British actress (born 2003)

India Fowler (born 20 December 2003) is an English actress. On television, she is known for her roles in the Showtime thriller The Agency (2024) and the Netflix series White Lines (2020). Her films include Fear Street: Prom Queen (2025).

==Career==
Fowler began her acting career with a role in the film Retaliation in 2017. In 2018, Fowler gained recognition for portraying Ellen Mason in Netflix television mini-series Safe. In 2020, she appeared as Young Zoe Walker in the Netflix series White Lines.
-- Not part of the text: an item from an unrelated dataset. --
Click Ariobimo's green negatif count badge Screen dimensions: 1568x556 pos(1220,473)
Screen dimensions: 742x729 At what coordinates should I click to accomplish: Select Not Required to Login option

Prior to her film and TV appearances she played the role of the child in the acclaimed stage version of George Orwell's 1984 at the Playhouse Theatre in London's West End.

She continued her television career with her role as Maddy in 2022 in Man vs. Bee alongside Rowan Atkinson. In 2023, Fowler played the character Lillie Massen in the HBO series The Nevers. As well as this, she played the role of Sara in Sky Max's television film The Amazing Mr. Blunden. In 2024, Fowler had prominent roles in Paramount+ series Insomnia playing the role of Chloe Averill., as well as playing the role of Poppy in Showtime thriller The Agency. Fowler stars as the lead in Netflix slasher film Fear Street: Prom Queen in 2025.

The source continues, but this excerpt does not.